Тельце - страница 17
– Серега, давай тост! – завопили за спиной.
– Может, потом?
– Когда потом? – ответили ему. – У тебя друг потом уже женится.
– Хорошо-хорошо, вы налейте мне только.
Миша подошел поближе. Посмотрев на него, Сережу пробрала дрожь. Так они и познакомились в школе, на стадионе. Сережа сидел на скамейке и кидал перочинный ножик в землю. Без него нельзя было выходить из дома. Уроки давно закончились, а домой идти было опасно: около его дома в то время собирались местные подростки-металлисты, напивались и били друг другу лица. Слащавого Сережу они приметили давно, и их не стыдило, что он был еще ребенком. За спиной зашуршали кусты, и из них с красными от ягод губами вылез Миша. Увидев у Сережи в руках ножик, тот испугался.
– Ты им обращаться-то умеешь? – спросил храбро Миша.
– Хочешь покажу? – ответил Сережа; ему стало страшно, он не понял, зачем это сказал.
– Давай, – ответил Миша.
– И вот так мы познакомились, – продолжил Сережа, – очень много лет назад, но недостаточно много, чтобы забыть друг о друге.
– Не обошлось без крови, – тихо сказал Миша и парни засмеялись.
– Что я могу еще сказать, – Сережа протер глаза и продолжил. – Ты разбиваешь мне сердце не впервой. Я всегда тебя прощал, ты возвращался. Это было глупо с моей стороны, но с таким другом, как ты, мне хотелось быть полным придурком. Теперь у тебя есть она, за кем надо ухаживать, беспокоиться, беречь. Воспоминания – это все, что останется у нас, я попытаюсь отпустить, но не знаю, смогу ли. Но я надеюсь, что ты всегда будешь помнить. Всегда! Что, если что, рядом буду я, дурак. Ну…
– Сережа, блять, – Слава шмыгал носом, его губы дрожали. – Давайте выпьем. Я сейчас сдохну.
– УРА! – закричали друзья.
Миша не отпускал глаз с Сережи. Он не сомневался, что никто, кроме него, не понял то сообщение, которое Сережа зашифровал в словах; те воспоминания принадлежали только им двоим. Когда мальчишник разбился на компании, и все изрядно выпили, зашатались поддатые, Миша подошел к Сереже. Тот упивался печалью.
– Ты чего?
– А ты как думаешь?
– Понятно все, но не на людях.
– Миша, ты мне в любви клялся, а теперь…
– А теперь я все понял, блин. Все, закрыли вопрос. Ты навсегда будешь моим другом, самым близким, это так. Но иного между нами не будет.

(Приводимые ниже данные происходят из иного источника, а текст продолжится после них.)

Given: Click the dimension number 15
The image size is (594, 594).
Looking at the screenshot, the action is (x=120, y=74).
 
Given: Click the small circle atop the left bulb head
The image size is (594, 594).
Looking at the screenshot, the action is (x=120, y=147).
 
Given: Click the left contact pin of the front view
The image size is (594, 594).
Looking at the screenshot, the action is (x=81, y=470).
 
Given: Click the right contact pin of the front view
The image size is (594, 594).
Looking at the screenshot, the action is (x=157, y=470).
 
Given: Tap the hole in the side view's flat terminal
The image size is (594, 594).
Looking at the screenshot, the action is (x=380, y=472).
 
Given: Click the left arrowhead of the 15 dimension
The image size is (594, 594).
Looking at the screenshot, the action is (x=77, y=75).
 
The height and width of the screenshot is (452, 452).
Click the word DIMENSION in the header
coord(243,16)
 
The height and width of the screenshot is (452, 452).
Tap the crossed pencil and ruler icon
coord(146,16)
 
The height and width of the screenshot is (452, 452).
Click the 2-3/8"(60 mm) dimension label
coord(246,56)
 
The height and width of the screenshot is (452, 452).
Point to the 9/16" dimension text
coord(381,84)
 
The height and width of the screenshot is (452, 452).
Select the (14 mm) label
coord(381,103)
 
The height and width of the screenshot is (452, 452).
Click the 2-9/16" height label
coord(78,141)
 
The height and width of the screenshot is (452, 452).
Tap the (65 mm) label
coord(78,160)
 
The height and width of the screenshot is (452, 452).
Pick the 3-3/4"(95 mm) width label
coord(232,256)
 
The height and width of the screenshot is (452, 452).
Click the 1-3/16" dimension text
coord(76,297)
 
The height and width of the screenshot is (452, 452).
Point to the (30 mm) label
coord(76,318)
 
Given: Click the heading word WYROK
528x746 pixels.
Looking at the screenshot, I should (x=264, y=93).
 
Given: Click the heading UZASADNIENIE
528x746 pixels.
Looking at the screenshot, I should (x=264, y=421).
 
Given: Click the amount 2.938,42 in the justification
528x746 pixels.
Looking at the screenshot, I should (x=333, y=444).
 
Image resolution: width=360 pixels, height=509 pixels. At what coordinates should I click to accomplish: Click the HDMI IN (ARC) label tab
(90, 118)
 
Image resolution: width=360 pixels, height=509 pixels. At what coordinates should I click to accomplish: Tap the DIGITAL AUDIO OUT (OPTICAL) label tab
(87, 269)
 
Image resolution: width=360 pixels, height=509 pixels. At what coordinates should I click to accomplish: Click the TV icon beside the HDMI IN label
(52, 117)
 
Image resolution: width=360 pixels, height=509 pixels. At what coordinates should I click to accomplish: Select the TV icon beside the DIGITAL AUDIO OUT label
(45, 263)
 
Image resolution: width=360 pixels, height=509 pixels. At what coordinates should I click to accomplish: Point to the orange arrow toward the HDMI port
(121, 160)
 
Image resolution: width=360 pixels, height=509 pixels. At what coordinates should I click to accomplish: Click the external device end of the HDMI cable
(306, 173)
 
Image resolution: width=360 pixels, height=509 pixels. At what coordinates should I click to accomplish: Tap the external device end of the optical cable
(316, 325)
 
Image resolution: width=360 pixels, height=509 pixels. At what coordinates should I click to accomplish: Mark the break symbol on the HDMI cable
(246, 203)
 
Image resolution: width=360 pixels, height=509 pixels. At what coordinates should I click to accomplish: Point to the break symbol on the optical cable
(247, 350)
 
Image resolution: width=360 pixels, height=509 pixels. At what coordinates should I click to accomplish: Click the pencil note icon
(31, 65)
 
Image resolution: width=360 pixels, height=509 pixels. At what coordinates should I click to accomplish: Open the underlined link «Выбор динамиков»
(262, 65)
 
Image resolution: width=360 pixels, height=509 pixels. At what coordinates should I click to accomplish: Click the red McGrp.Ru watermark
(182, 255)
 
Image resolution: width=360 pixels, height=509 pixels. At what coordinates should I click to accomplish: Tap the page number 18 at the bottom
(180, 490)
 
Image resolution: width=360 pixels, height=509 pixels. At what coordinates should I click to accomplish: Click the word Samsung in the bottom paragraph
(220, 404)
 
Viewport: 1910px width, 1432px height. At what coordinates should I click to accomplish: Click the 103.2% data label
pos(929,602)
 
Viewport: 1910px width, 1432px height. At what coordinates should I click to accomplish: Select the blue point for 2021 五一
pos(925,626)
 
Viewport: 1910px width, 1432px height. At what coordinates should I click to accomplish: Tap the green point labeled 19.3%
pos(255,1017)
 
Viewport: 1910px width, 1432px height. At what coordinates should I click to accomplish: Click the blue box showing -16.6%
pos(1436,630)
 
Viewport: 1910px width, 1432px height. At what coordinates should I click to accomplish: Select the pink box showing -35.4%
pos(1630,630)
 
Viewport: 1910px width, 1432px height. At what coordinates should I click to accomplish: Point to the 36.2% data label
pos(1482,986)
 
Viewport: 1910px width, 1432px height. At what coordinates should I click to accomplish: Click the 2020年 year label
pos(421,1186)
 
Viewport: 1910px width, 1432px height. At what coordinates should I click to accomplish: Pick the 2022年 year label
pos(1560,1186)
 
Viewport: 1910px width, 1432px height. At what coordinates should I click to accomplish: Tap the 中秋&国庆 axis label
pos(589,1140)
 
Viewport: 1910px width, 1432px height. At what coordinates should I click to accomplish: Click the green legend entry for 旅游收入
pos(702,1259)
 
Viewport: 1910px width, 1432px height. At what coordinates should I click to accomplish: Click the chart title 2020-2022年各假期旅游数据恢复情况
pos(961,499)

– Да, конечно, – Сережа нахмурился, – узнали бы они, так ты бы другим языком заговорил.
– Даже не думай! – прошипел через зубы Миша.
– Не буду! – ответил Сережа и выпил.
Ему разом поплохело. Обида стиснула зубы. Сережа дрожащими руками потянулся к сигаретам. Один на кухне, он спрятался от остальных, желая сжечь прожитые с Мишей годы. Как одноклассники на них показывали пальцем, как после школы они у него друг друга изучали, прятались от посторонних глаз за гаражами, играя в ножички, руки резали, смешивали коньяк с чаем на выпускной, первый раз употребляли, выносили дорогое с отстойных вписок. И парочки на улицах, кто прячутся от лишних глаз – и они на их на месте были; раскрывали друг другу тайны, откровенничали, не сожалея. А теперь раз – и этого и не стало. «Конечно, – думал Сережа, – это по-детски; он есть, он остается, просто более они не вместе и вынуждены молчать об этом, но почему?» Он воображал, как заходит в комнату, расталкивает пьяных, силой хватает Мишу и целует так сильно, как никогда раньше. После плачет, умоляет передумать и тот, как и положено хорошему кино, соглашается. Но жизнь не кино, по крайне мере – не то. Поэтому Сережа выпил еще рюмку и, не привлекая внимания, забрал свои вещи. Ветер подгонял его домой. Спина, как назло, заболела. На память осталась надпись в лифте, сколько лет она еще продержится?